### EXTRACT
2. An insulation displacement connector of claim 1, wherein the
handle further includes a locking portion and the housing further
includes a locking portion such that the locking portion of the
handle locks to the locking portion of the housing when the handle
is moved into the closed position.
3. An insulation displacement connector of claim 1, wherein the at
least one channel for receiving at least one wire reduces in
effective diameter inwardly as it extends away from the at least
one point of wire insertion.
4. An insulation displacement connector of claim 3, wherein the at
least one channel for receiving at least one wire is tapered.
5. An insulation displacement connector of claim 3, wherein the
metal insert has at least a pair of blades on each of opposite
sides of the body portion, each pair of blades having a
corresponding gap therebetween and each pair of blades having a
portion that is slideably moveable into and out of the at least one
channel.
6. An insulation displacement connector of claim 5, wherein the gap
between the pair of blades on one side of the body portion of the
metal insert is greater than the gap between the pair of blades on
the other side of the body portion of the metal insert.
7. An insulation displacement connector of claim 6, wherein the
pair of blades with a larger gap between the pair of blades
intersects the at least one channel at a location closer to the
point of wire insertion than a location at which the pair of blades
with a smaller gap between the pair of blades intersects the at
least one channel.
8. An insulation displacement connector of claim 7, wherein the at
least one channel further comprises a step having an increased rate
of inward taper as the at least one channel extends away from the
at least one point of wire insertion, the step being located
between an intersection of the track and the at least one channel
proximate the pair of blades having the larger gap therebetween and
an other intersection of the track and the at least one channel
proximate the pair of blades having the smaller gap
therebetween.
9. An insulation displacement connector of claim 6, wherein each of
the pair of blades have a pair of sharpened edges that extend
towards the body of the metal insert as the pair of sharpened edges
extend towards the gap between each of the pair of blades.
10. An insulation displacement connector of claim 1, wherein at
least a portion of the track is oriented at an acute angle to the
at least one channel for receiving at least one wire along a
direction of wire insertion.
11. An insulation displacement connector of claim 1, wherein the
track is oriented orthogonally to a direction of wire
insertion.
12. An insulation displacement connector of claim 1, wherein the at
least one channel includes two channels, such that when a pair of
wires are inserted into the two channels and the insulation
displacement connector is moved to the closed position, the metal
insert pierces an insulation of the pair of wires to form an
electrical connection between the pair of wires.
######
### GIVEN INFORMATION
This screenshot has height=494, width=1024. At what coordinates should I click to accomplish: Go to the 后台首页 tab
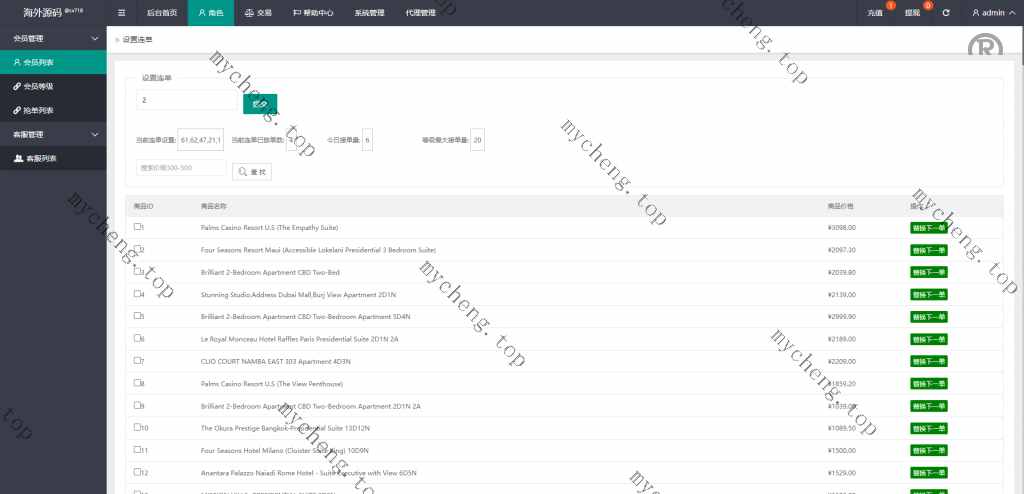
######
- [STATED EXERCISE] Transcribe the passage of the connector claims above from "5. An insulation" to "the metal insert.".

- [OUTPUT OF THE EXERCISE]
5. An insulation displacement connector of claim 3, wherein the
metal insert has at least a pair of blades on each of opposite
sides of the body portion, each pair of blades having a
corresponding gap therebetween and each pair of blades having a
portion that is slideably moveable into and out of the at least one
channel.
6. An insulation displacement connector of claim 5, wherein the gap
between the pair of blades on one side of the body portion of the
metal insert is greater than the gap between the pair of blades on
the other side of the body portion of the metal insert.